TASK INSTRUCTIONS: Copy each entry below unchanged; the images do not go in the copy.

INPUT DATA:
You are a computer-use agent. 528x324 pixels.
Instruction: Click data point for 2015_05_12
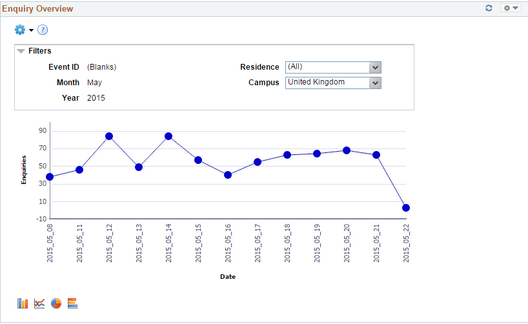109,136
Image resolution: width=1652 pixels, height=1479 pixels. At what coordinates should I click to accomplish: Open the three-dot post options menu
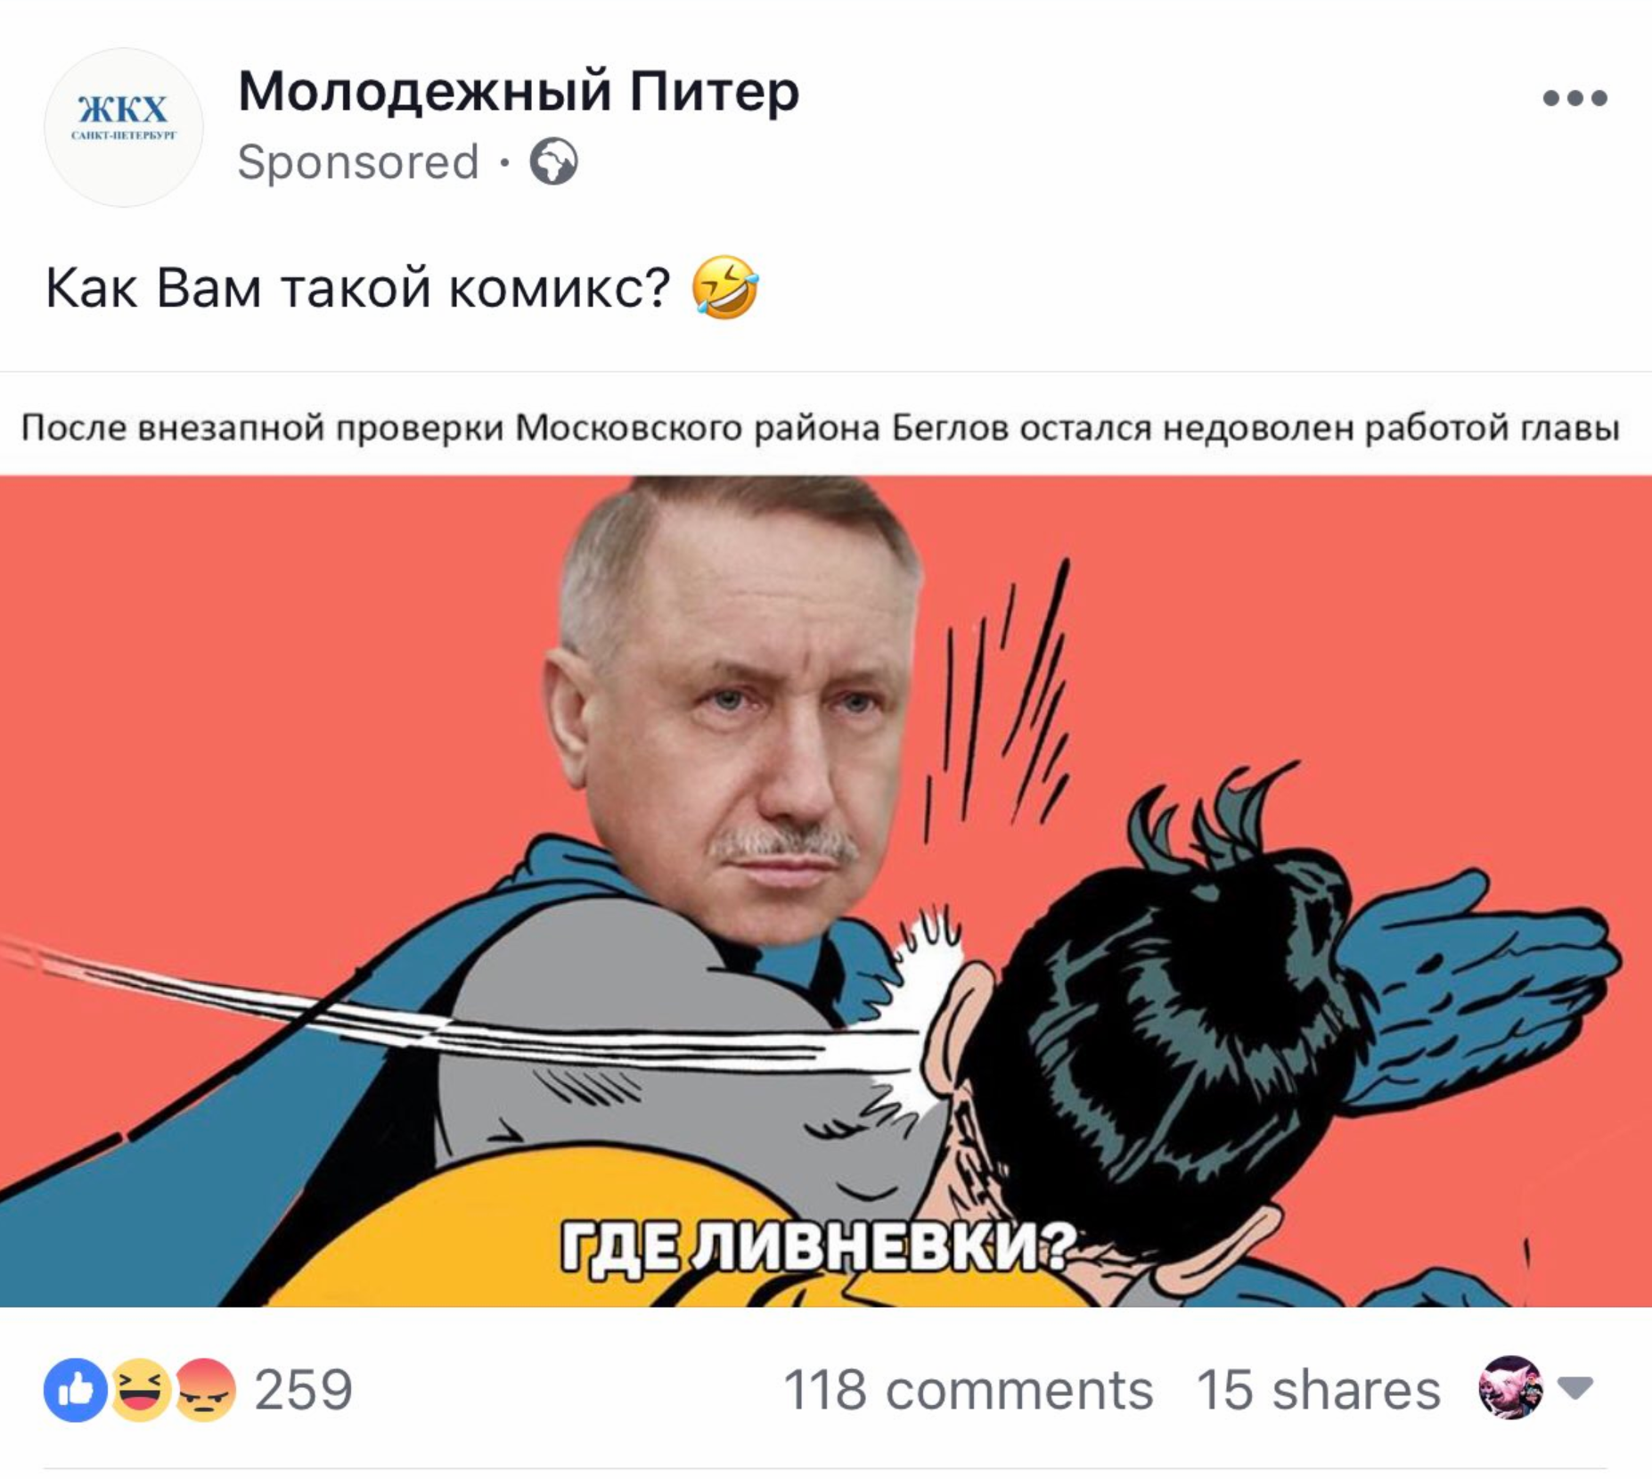[x=1574, y=98]
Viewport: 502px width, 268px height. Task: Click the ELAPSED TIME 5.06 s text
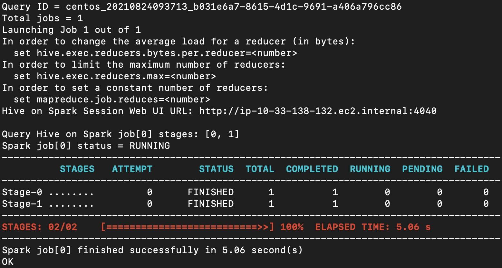click(x=373, y=227)
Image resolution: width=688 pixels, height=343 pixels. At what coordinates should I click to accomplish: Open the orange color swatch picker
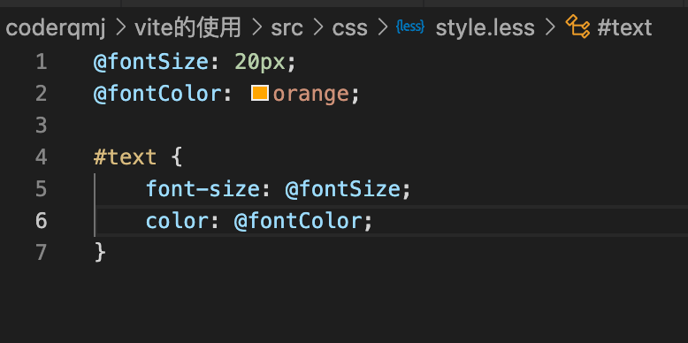260,93
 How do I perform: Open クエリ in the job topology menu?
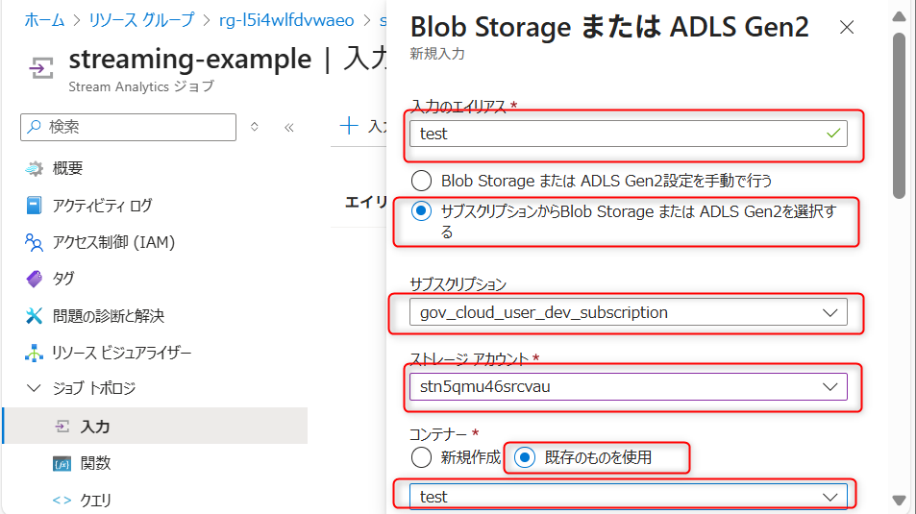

EXERCISE RESULT:
You are a computer-use agent. 528x324 pixels.
Instruction: Click data point for 2015_05_12
109,136
Image resolution: width=1652 pixels, height=1479 pixels. At what coordinates should I click to accomplish: Open the three-dot post options menu
[x=1574, y=98]
Viewport: 502px width, 268px height. Task: Click the ELAPSED TIME 5.06 s text
click(x=373, y=227)
Image resolution: width=688 pixels, height=343 pixels. At what coordinates should I click to accomplish: Open the orange color swatch picker
260,93
 How do I perform: Open クエリ in the job topology menu?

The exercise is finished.